A Love That Never Existed

By

It takes me a long time to wrap my head around a relationship after it ends. To say I obsess about the past is an understatement. It’s a constant, wrenching pain that fades slowly over the course of several weeks, months or even years.

For some who’ve touched my heart in the past, they never go away—like a scab that’s been picked at so many times, it just can’t completely heal. A part of me thinks that it’s normal, and I’ve learned to deal with it, like a chronic ailment.

I’ve learned to let go of the relationships that “resolve” into fake friendships: Someone you awkwardly message online every few months, only reiterating that you will now be strangers in all further interactions.

My last relationship was a very rare case. And where I like to reconnect with everyone at some point, no matter how or when we’ve hurt each other, there’s a limit to what I will allow myself to do.
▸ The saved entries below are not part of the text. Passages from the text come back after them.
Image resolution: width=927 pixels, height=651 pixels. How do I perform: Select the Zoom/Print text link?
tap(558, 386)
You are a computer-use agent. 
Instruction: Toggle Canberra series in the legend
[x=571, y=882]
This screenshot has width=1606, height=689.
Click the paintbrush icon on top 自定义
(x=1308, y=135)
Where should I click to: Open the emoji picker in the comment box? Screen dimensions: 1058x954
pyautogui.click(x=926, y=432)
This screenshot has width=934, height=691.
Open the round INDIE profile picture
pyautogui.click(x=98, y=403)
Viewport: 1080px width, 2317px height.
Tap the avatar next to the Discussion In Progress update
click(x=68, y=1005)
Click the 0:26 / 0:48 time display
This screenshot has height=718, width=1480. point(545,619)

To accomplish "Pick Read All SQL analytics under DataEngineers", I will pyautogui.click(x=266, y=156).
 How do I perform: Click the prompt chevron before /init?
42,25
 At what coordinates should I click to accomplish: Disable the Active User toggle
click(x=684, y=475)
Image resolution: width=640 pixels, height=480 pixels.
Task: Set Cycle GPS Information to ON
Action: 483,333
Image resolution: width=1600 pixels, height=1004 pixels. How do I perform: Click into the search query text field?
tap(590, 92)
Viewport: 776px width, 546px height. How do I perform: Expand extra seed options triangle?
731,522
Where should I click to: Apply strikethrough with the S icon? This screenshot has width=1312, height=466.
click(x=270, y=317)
My last relationship was memorable. It was unforgettable. And it touched me like no love I’d ever experienced. Until I realized that the person I was so in love with didn’t really exist. He was a stranger from the beginning, though I thought I had seen him without his mask.

You give these people your time. Your energy. Your heart. You give it to these select people because you know they’re deserving in some way. They won’t shatter your emotions. And even when they do, you make excuses for their behavior.

For me in particular, when someone that I love starts doing these things, I look for hidden underlying patterns. And it’s wrong to say I dissect people like the pieces of a puzzle, but it’s just my personality. It’s how I work.

It took me over a year to fall out of love with my last boyfriend. An incredibly intense year filled with immense joy and heartbreak. Both he and I had dealt with a lot of tough stuff in our lives. I saw us as outsiders looking in on the people we wanted to be. And as I was moving towards what I knew I could become or what we could be together, he remained stagnant.

Every time a problem would happen. Every time a fight would occur. I let my mind wonder, excusing his behavior to a fucked up childhood or a bruised heart.

At our last interaction, when I found that his heart had the emotional depth of a paper doll, my heart was stripped of emotion. It’s almost like I was looking at this person I held so close to me and who I protected, for the first time–only to find this hollow human being.

I saw this person who was desperate for attention. Something I never saw even though I felt it at the end. I didn’t want to admit it. I didn’t want to accept the reality at first.

The end of a meaningless relationship has been trying for me. Usually I can look back on the few real relationships I’ve had and see the silver lining in them all. Not here. There is nothing. And it makes me reluctant to open up to someone again, if I won’t really know who they are until it’s really over.

“We all wear masks, and the time comes when we cannot remove them without removing some of our own skin.”